Johnson, Thomas, Bryant, Marshall, and Green have had a death grip on the top wide receiver slots for two years in a row. Sure, Gordon was a cannonball last year, shooting into the top spot. But like Icarus, he got too close to sun. Unlike the top running backs, you just can’t beat these players’ combination of extreme upside and little-to-no downside (freak injuries notwithstanding). Target two or three of your favorites from the bunch, and get whichever one goes for the most reasonable price. Rule No. 3 should definitely be combined with this strategy!

Strategy No. 2 – Load up on above-average running backs.

You could also call this the “RB2-by-committee” approach. Don’t get me wrong, you still need one top shelf running back. What I’m saying here is that with all the committee backfields and players changing teams, there will certainly be some mid-draft steals (this will be easier to accomplish in 10 team leagues).
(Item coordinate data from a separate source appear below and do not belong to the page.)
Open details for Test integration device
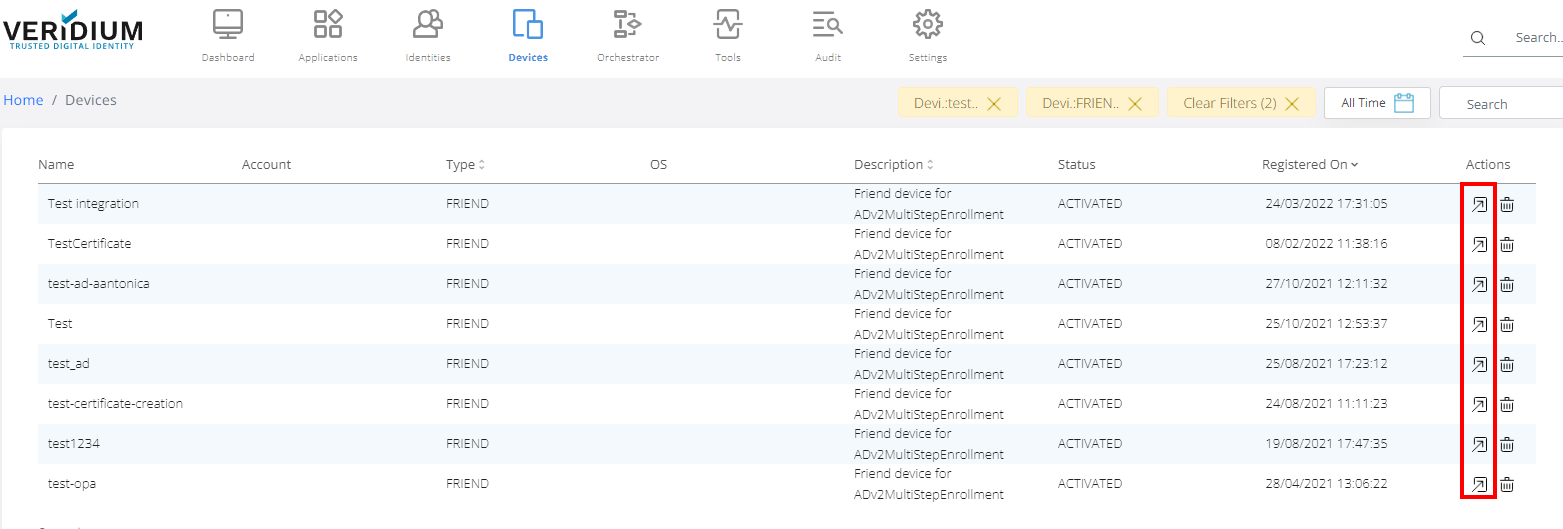The image size is (1563, 529). tap(1478, 204)
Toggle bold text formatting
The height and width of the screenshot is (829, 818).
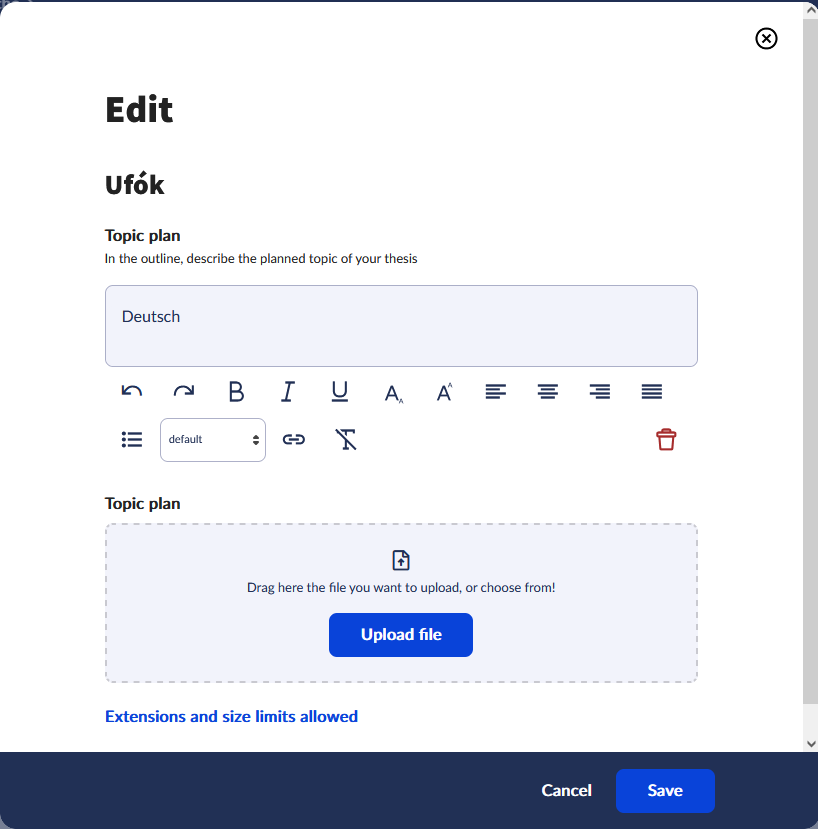[x=236, y=392]
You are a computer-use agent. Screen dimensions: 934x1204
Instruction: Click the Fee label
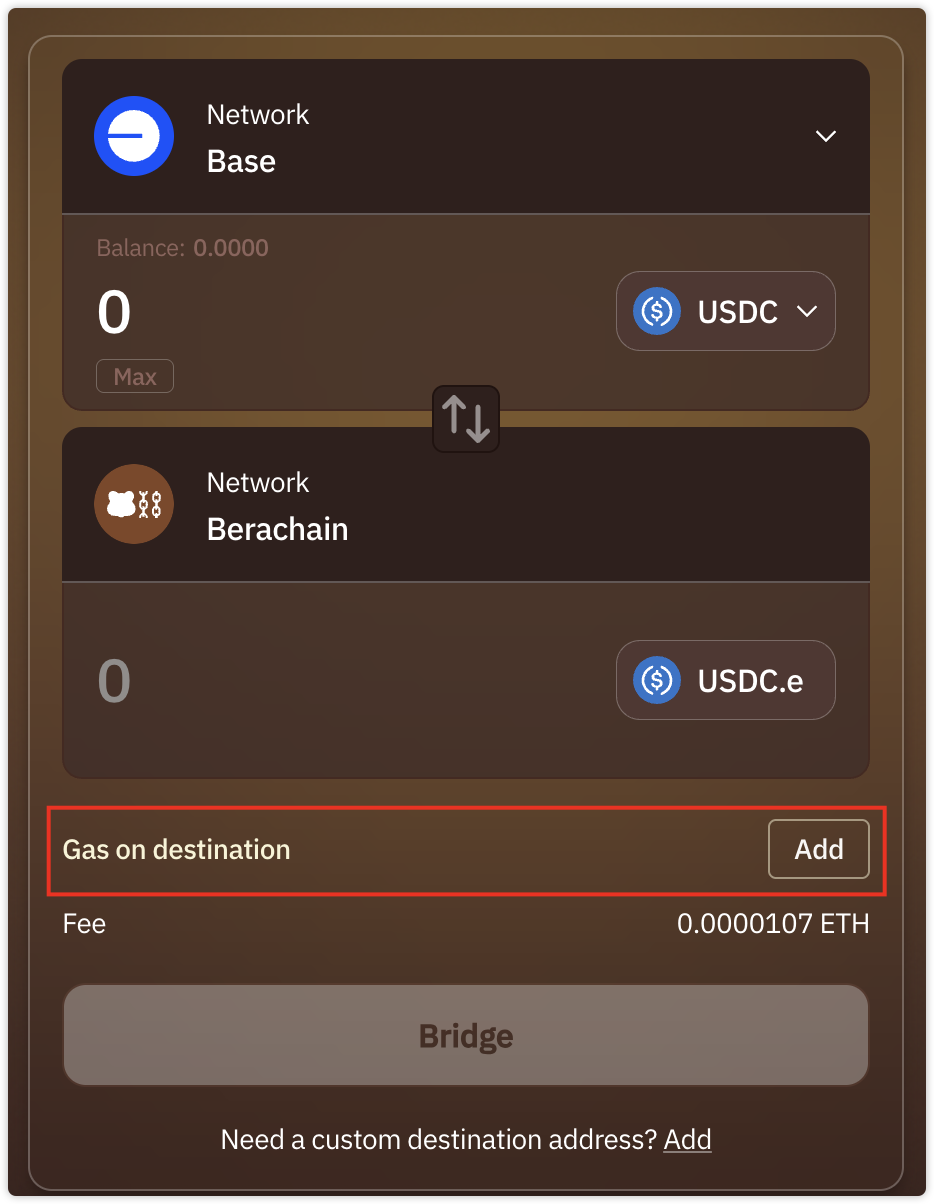84,924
If you can set aside 15-20% of your total budget for RB depth, you’ve got a very good chance of finding gold after most teams have their starters. In that RB20-RB35 range, some will be overpriced, but some will be huge bargains if you’re patient enough. Any one of them could end up producing top 15 numbers. Gerhart, Jones-Drew, Tate, Rice, Sankey … just to name a few. Jot down five of your favorites, and a few are bound to fall into your lap.
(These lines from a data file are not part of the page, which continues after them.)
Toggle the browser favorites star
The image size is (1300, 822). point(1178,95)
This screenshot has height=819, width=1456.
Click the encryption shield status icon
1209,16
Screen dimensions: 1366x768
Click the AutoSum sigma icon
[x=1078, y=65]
Strategy No. 3 – Set aside enough for a good tight end.

In 10 or 12 team leagues, I DO NOT want to be the last guy grabbing a tight end! The statistical floor and upside of tight ends gets really shaky around TE8. If you don’t set aside enough money, you could be left with scraps (and by scraps, I mean a TEBC – Tight End By Committee). In some years past, I’ve thought TEBC was appropriate, but this is not one of those years. If you want to blow 20% of your wad on Jimmy Graham I won’t discourage you (Graham is all by himself on tier No. 1), but at least get someone from that second tier like Julius, Vernon, or Jordan (Cameron that is.).

And remember: above all else, have fun and keep your league mates guessing!